**Task goal**
Exact copies of all the lines below are required.

Collected data
————————

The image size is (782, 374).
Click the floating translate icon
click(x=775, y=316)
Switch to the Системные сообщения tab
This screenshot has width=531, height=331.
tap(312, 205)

————————

**Written answer**
The image size is (782, 374).
Click the floating translate icon
click(x=775, y=316)
Switch to the Системные сообщения tab
This screenshot has width=531, height=331.
tap(312, 205)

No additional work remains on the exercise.